A kidnapper wrote a ransom note but is worried it will be traced back to him. He found a magazine and wants to know if he can cut out whole words from it and use them to create an untraceable replica of his ransom note. The words in his note are case-sensitive and he must use whole words available in the magazine, meaning he cannot use substrings or concatenation to create the words he needs.

Given the words in the magazine and the words in the ransom note, print Yes if he can replicate his ransom note exactly using whole words from the magazine; otherwise, print No.

Input Format

The first line contains two space-separated integers describing the respective values of (the number of words in the magazine) and (the number of words in the ransom note).

The second line contains space-separated strings denoting the words present in the magazine.

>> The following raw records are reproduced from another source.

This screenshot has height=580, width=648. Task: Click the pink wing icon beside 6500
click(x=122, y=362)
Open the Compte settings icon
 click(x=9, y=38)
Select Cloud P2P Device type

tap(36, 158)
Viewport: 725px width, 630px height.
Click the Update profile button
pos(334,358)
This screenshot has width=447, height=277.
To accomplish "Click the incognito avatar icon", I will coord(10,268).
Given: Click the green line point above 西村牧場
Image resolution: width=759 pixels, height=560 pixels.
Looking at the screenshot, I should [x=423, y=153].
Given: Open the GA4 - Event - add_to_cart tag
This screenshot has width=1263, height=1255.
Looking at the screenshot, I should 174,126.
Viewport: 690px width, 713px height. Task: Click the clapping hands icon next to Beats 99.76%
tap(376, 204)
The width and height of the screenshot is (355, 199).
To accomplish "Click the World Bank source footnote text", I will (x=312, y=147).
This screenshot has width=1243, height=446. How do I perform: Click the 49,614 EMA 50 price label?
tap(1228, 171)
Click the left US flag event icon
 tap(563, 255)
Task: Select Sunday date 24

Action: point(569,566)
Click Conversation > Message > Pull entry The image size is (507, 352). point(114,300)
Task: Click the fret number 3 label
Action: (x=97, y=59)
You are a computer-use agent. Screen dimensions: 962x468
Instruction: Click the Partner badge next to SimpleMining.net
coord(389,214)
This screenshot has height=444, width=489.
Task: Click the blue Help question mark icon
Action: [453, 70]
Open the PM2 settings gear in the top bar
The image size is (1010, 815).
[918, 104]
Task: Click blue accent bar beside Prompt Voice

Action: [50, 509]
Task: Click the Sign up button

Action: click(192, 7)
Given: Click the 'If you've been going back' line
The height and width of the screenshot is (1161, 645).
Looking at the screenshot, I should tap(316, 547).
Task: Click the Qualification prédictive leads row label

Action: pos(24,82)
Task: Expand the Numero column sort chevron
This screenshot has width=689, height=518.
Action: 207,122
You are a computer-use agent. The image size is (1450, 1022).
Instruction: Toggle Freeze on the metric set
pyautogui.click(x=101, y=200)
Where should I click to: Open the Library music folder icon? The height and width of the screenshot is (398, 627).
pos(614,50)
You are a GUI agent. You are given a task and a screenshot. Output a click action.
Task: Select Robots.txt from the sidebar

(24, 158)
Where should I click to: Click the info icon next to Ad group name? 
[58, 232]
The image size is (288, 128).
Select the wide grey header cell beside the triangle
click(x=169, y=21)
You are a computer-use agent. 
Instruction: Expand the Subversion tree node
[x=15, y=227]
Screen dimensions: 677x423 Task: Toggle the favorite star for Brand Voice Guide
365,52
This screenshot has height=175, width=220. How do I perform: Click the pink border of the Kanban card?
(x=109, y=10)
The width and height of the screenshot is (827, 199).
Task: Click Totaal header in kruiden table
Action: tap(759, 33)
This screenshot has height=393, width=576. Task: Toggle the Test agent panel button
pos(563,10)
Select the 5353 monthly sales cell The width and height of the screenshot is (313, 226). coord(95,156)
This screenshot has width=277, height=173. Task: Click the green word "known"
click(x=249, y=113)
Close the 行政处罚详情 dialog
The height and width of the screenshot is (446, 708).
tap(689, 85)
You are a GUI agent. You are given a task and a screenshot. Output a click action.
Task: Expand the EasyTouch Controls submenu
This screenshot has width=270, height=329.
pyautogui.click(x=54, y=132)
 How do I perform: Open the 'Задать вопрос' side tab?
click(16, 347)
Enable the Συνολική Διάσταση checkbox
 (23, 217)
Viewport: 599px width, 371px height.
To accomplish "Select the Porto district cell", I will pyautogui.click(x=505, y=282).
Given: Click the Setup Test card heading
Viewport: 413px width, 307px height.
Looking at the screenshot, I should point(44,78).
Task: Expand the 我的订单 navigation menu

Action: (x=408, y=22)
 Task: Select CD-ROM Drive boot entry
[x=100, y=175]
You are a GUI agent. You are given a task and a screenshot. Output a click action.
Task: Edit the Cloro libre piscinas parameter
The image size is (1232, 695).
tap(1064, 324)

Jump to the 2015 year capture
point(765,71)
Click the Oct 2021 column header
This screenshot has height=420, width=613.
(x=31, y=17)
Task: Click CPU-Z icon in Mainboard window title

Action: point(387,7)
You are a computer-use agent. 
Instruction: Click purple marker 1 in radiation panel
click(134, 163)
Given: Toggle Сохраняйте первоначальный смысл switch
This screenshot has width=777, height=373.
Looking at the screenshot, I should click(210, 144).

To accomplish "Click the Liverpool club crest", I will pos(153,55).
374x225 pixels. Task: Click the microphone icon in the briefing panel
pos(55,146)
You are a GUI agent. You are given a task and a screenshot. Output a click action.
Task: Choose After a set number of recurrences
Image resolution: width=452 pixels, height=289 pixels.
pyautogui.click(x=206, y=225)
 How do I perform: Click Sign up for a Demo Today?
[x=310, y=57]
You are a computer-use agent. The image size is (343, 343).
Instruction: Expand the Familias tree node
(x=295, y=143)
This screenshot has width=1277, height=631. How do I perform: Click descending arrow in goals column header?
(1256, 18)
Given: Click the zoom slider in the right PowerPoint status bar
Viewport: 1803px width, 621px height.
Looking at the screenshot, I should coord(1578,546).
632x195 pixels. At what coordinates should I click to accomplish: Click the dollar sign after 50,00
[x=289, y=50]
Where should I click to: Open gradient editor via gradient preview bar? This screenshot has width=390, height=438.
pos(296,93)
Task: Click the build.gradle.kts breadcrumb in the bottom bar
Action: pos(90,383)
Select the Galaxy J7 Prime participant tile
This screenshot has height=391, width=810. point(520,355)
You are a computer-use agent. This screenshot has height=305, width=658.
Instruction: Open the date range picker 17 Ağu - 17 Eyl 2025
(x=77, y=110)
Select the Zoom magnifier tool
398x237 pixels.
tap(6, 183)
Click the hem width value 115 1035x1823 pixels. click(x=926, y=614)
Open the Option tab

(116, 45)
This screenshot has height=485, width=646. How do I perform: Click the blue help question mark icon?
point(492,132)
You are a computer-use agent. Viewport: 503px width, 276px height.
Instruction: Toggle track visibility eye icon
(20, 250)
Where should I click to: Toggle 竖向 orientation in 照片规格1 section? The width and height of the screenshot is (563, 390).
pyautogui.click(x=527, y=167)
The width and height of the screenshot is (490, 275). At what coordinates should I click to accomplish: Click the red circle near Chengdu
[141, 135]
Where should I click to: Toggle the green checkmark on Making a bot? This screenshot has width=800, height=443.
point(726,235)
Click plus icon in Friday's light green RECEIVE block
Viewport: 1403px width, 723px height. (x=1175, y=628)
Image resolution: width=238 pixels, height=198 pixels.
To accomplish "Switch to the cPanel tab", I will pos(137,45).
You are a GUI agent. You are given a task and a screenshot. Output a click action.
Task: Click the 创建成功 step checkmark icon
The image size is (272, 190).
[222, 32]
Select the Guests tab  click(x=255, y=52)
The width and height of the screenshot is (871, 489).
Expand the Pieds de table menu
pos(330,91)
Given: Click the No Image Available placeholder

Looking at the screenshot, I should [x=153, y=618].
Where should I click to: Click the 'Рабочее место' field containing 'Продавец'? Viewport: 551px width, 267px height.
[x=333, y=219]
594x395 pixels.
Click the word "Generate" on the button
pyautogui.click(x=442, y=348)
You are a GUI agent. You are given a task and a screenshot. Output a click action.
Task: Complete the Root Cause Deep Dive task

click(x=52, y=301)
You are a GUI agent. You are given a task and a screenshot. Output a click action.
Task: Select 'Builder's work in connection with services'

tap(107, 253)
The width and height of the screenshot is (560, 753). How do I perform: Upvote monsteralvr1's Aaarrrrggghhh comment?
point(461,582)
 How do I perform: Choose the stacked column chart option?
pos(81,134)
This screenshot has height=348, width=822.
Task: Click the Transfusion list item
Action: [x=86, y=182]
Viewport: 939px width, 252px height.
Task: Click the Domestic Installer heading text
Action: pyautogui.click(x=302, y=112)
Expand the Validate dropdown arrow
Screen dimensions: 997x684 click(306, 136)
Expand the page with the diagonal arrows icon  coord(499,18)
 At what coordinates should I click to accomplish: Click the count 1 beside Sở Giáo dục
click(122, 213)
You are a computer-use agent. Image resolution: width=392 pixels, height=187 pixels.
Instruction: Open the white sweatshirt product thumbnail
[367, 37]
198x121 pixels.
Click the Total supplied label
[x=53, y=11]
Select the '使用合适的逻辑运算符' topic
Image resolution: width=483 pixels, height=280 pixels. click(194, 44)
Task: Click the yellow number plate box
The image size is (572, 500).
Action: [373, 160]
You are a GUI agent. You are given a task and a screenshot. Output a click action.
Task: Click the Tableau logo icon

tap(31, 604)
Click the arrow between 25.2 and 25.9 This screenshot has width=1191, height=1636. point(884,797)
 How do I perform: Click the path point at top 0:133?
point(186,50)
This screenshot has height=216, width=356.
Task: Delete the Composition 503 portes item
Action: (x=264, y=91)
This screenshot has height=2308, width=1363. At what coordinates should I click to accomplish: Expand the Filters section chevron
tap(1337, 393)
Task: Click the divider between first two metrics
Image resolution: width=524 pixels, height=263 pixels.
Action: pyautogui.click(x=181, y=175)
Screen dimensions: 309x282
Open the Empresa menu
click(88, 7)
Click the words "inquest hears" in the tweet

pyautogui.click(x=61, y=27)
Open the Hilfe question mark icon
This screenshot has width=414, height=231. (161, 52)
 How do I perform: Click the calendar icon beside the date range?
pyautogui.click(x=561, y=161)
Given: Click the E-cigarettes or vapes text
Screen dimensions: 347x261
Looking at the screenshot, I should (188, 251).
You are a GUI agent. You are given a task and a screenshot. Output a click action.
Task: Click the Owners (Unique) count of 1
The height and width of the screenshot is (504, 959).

The third line contains space-separated strings denoting the words present in the ransom note.

My implementation:

def ransom_note(magazine, ransom):
    for word in ransom:
        if word in magazine:
            magazine.remove(word)
        else:
            return False
    return True

m, n = map(int, input().strip().split(' '))
magazine = input().strip().split(' ')
ransom = input().strip().split(' ')
answer = ransom_note(magazine, ransom)
if(answer):
    print("Yes")
else:
    print("No")

It's timing out when there are too many items (30.000) on magazine or ransom. Performance talking, what can I improve here?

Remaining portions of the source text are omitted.